* Sterling hits 2-week low vs dollar of $1.4875 GBP=D4
* UK budget cuts borrowing forecasts, but short on details
* Pound hits 1-month high vs weak euro
LONDON, March 24 (Reuters) - Sterling fell to a two-week low against the dollar on Wednesday after the last UK budget before an imminent general election did little to temper concerns over Britain’s mounting deficit.
Finance minister Alistair Darling lowered his forecasts for public borrowing and confirmed plans to halve the deficit in four years, although analysts said the budget presentation was short on details on how this would be achieved.
“The bottom line would appear to be that we’re pretty much back where we were before the budget this morning in terms of the government’s plans to deal with the deficit,” said CMC Markets analyst Michael Hewson.

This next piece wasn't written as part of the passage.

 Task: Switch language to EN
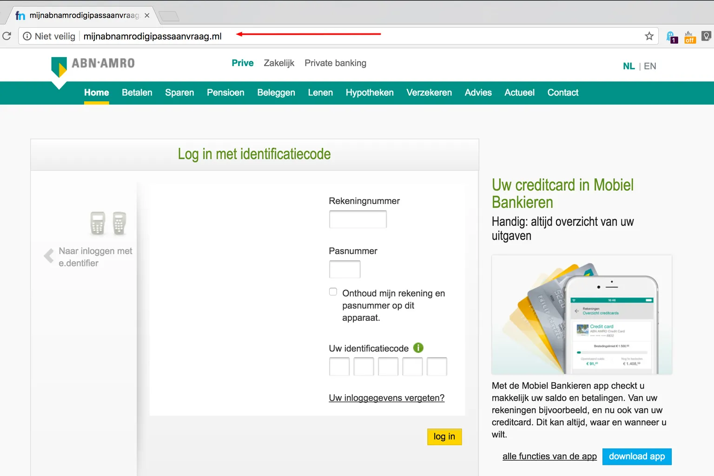[x=650, y=66]
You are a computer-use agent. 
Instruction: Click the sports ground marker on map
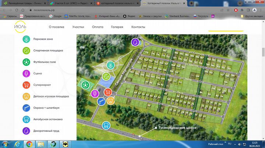[106, 77]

Darling also set the stage for the forthcoming election -- widely expected in May -- by announcing a 2.5 billion pound package to boost growth. He also found room for small giveaways such as cutting house purchase duty for first-time buyers. [ID:nLDE62N1QJ]

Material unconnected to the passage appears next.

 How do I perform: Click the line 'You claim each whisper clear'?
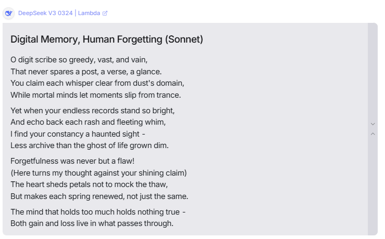click(x=97, y=83)
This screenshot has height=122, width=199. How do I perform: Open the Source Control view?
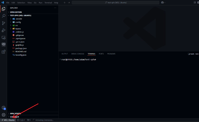pyautogui.click(x=4, y=23)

“This was probably a neutral to slightly negative budget. But the risks had been skewed towards the downside for cable (sterling/dollar) ahead of it and it has only just held on to the $1.49 handle,” said Stuart Bennett, senior currency strategist at Credit Agricole CIB.

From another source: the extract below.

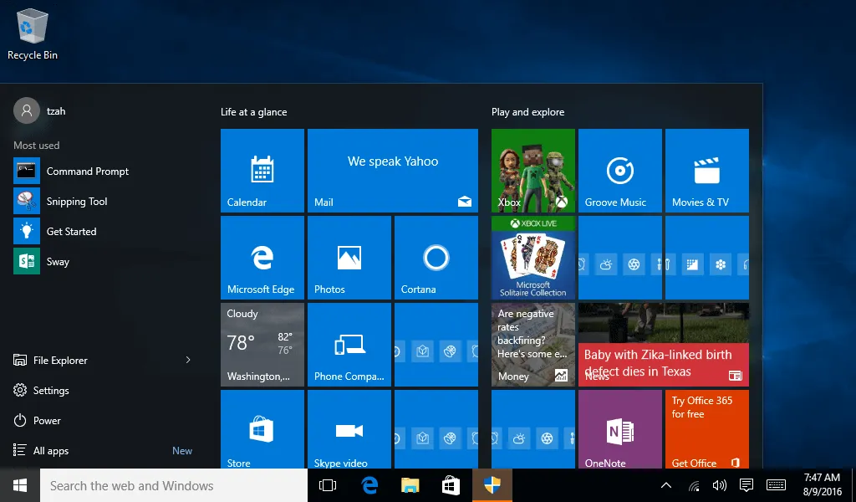
Task: Open the Movies & TV tile
Action: [706, 171]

At 1603 GMT, sterling was down 0.9 percent against the dollar GBP=D4 at $1.4908, close to an earlier two-week low of $1.4875.
The euro EURGBP=D4 was down 0.3 percent at 89.51 pence, having earlier hit a one-month low of 89.10 pence as it came under broad selling pressure on concerns over Greek indebtedness and after Fitch ratings agency downgraded Portugal's debt.
The euro dipped below its 100-day moving average against sterling at around 89.15 pence, Reuters charts showed, although reasonable support was seen around 88.50 and 88.59 pence, 50- and 200-day moving averages respectively.
The wider euro zone fiscal worries dented investors’ appetite for risk and further weighed on sterling against the dollar, with traders saying selling accelerated after stop losses were triggered around $1.4925/30.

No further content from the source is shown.